Papa Ratzinger: un gigante della fede e della ragione

Evidentemente c’è qualcuno che ancora non ha compreso bene la valenza di un papa come Benedetto XVI. Evidentemente, come sta succedendo tra le duecentomila persone in fila per l’estremo saluto alla salma del papa, c’è qualcuno che preferisce farsi il selfie o immortalare la salma anziché soffermarsi un attimo sulla grandezza di un uomo così. Un gigante buono, gigante nella fede buono perché semplice, docile, certo non fragile nella fede, anzi. Evidentemente c’è chi, come qualche giornalista inesperto, banalizza la storia di un uomo soffermandosi pretestuosamente sulla rinuncia al papato o il silenzio di certi scandali all’interno della chiesa. L’ignoranza dei fatti e una mentalità giustizialista post modernista rischiano di condizionare inesorabilmente il giudizio. Evidentemente ciò è causa della modernità, nella sua accezione negativa, quella che papa Ratzinger ha combattuto perché ne vedeva chiari gli effetti su una società senza anima, persa nella ricerca catastrofica del superfluo anziché nella ricerca del senso e della bellezza della vita. Ratzinger è stato indicato come moralista e bacchettone.

Quante se ne sono dette! Ma, per fortuna, a noi non interessa più di tanto dare adito a certe voci quanto sottolineare la potenza e il segno che un uomo come Ratzinger ha lasciato. Un gigante della fede lo si potrebbe chiamare: un uomo che si dedicava in semplicità a custodire tanto ai gattini dei giardini del Vaticano, a cui portava da mangiare, con gli stessi sguardi amorevoli che aveva con chiunque incontrasse, quanto pronto a sottolineare, come nel discorso a Ratisbona, come fosse importante seguire un percorso di bellezza, di fede, di dedizione totale. Il tutto con decisività, perentorietà, fermezza tali da permettere di capire quanto la sua vita era dedicata all’Unico che riempie il cuore di ogni persona.

Nella voce così delicata e al contempo autorevole di quest’uomo sembrava si manifestasse di nuovo il fascino del Cristianesimo, il paradosso del fascino di un annuncio che rischiara e illumina con la forza semplice della Sua ragionevolezza, che attrae per la capacità di corrispondere all’esigenza di verità, bellezza, amore che alberga nel cuore d’ogni uomo. Di lui colpiva innanzitutto la lucida consapevolezza della sempre crescente frattura tra fede e vita, che caratterizza le società secolarizzate dell’Occidente contemporaneo.

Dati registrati
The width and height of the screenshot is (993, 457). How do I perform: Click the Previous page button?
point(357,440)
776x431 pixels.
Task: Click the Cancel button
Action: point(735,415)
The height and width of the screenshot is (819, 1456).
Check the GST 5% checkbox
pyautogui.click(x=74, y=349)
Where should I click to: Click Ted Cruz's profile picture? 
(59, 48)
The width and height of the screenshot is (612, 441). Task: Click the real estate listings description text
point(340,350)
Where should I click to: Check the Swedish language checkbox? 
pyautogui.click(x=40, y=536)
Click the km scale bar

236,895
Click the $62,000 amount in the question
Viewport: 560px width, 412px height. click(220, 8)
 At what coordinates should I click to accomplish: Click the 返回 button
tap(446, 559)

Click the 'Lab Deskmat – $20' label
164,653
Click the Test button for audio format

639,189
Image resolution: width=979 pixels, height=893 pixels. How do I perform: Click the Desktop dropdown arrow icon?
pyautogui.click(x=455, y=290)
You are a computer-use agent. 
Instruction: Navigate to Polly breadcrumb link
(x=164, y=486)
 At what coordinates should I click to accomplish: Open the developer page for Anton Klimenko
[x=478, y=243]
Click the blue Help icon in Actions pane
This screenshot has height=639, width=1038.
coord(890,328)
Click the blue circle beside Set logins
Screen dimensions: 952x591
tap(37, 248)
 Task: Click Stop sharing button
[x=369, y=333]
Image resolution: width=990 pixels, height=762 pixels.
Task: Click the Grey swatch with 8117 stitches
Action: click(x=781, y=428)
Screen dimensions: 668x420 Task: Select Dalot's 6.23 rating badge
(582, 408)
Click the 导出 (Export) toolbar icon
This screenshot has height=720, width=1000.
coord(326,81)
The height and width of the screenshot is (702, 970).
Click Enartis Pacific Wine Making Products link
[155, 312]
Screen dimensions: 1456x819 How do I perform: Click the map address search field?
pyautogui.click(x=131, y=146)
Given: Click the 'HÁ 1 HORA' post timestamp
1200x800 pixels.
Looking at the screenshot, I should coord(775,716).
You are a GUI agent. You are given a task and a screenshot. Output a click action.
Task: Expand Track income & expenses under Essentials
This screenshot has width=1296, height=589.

> _Lavoro da svolgere_:
[A] Copia dal brano su papa Ratzinger la parte che comincia con le parole in cui compare "Nella voce così" e termina con "secolarizzate dell’Occidente contemporaneo.".
[B] Riscrivi in forma più breve il paragrafo del brano su papa Ratzinger che inizia con "Quante se ne sono dette!", conservandone i fatti principali.
Le voci riportate non servono per svolgere il lavoro.

> _Risposte_:
[A]
Nella voce così delicata e al contempo autorevole di quest’uomo sembrava si manifestasse di nuovo il fascino del Cristianesimo, il paradosso del fascino di un annuncio che rischiara e illumina con la forza semplice della Sua ragionevolezza, che attrae per la capacità di corrispondere all’esigenza di verità, bellezza, amore che alberga nel cuore d’ogni uomo. Di lui colpiva innanzitutto la lucida consapevolezza della sempre crescente frattura tra fede e vita, che caratterizza le società secolarizzate dell’Occidente contemporaneo.

[B] Più che dare peso a certe voci, conta sottolineare la forza e il segno lasciati da Ratzinger, che si potrebbe chiamare un gigante della fede. Con semplicità portava da mangiare ai gattini dei giardini vaticani, con lo stesso sguardo amorevole che aveva per chiunque incontrasse. Al tempo stesso, come nel discorso a Ratisbona, ribadiva l'importanza di un percorso di bellezza, di fede e di dedizione totale. Lo faceva con decisione e fermezza, mostrando una vita dedicata all'Unico che riempie il cuore di ogni persona.